### [Problem statement]
In the Bird Brain Dance interview, which animals inspired the tour the year after the Pigeon Project?

### [Page text]
Jennifer Monson, Brooklyn, New York 
Choreographer and creator of the Bird Brain Dance Project, age 42

Birds of a Feather

"Where I live, people fly a lot of homing pigeons. In the evenings I have watched bird formations spiral up, catch the light, suddenly turn white, and then disappear for a moment. Looking at this, I started thinking about navigation. In 2000 I created the Pigeon Project, the first of my Bird Brain Dance efforts, based on these experiences. The next year our tour was inspired by the migratory patterns of gray whales. In 2002, it was ospreys.

"I’m now focused on the flocking behavior of ducks and geese for spring 2004. I’m working with schools in Dallas, Houston, and Minneapolis. From September to the beginning of the tour, which follows the birds’ migration path, students will do one Bird Brain–related activity a month. They’ll go birdwatching with a volunteer or do some navigational activity. I’m also working with the Walker Art Center in Minneapolis to develop a resource guide that will teach about migration and navigation through dance.

"I start each of my Bird Brain events by asking the audience to close their eyes and orient themselves to north, or the ocean, or their home. We do a few other exercises and then start dancing. After the performances, there is a panel discussion with scientists, naturalists, sometimes poets.

"Dancing is powerful; it’s how I experience my own wildness. My hope is that the audience gets turned on to the navigational phenomenon of birds, and how crucial it is to preserve and protect bird habitat. I want people to think about how their actions and their community can affect the birds that are stopping to rest near them."
—interview by Marilyn Berlin Snell 

Safe Haven: New Jersey was the first state to ban DDT, in 1968, but residual damage from the pesticide and from habitat loss landed the osprey on the state's endangered-species list six years later. Citizen groups built nesting platforms for the birds, which use them to rest during migration. Since 1974, the number of osprey pairs in the Garden State has rebounded from 68 to 340.

### [Information supplied]
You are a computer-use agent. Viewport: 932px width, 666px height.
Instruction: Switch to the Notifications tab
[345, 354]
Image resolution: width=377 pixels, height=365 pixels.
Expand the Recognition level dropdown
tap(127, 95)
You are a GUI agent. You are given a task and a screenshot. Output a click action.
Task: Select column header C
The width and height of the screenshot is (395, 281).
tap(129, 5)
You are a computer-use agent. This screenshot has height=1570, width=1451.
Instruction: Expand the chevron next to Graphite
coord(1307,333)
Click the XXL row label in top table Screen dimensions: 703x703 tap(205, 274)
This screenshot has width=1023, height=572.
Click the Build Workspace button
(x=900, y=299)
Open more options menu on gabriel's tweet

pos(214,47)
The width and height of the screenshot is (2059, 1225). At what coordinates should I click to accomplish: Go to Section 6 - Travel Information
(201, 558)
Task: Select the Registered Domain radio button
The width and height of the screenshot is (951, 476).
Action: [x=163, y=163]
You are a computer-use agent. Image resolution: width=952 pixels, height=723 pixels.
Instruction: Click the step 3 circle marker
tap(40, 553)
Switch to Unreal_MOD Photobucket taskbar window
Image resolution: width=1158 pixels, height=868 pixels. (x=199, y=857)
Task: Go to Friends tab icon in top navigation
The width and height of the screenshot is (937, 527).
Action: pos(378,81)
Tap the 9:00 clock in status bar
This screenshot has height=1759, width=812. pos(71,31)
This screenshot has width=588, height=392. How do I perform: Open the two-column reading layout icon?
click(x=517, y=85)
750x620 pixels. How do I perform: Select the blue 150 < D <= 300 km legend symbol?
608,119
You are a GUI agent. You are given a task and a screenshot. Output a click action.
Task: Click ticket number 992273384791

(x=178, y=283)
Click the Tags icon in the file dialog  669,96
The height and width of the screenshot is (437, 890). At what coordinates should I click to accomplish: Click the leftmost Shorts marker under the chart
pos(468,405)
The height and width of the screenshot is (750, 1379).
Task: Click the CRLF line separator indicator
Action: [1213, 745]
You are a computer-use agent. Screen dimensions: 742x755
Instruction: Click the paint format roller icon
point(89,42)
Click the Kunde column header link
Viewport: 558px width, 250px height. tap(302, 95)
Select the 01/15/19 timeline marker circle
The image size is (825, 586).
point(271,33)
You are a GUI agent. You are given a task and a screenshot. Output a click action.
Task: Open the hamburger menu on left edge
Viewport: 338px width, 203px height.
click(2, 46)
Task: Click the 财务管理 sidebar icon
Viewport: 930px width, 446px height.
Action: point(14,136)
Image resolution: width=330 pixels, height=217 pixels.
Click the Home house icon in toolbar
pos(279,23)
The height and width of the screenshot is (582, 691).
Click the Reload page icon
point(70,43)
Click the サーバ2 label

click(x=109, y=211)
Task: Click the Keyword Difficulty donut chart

### [Solved problem]
Gray whales, specifically their migratory patterns.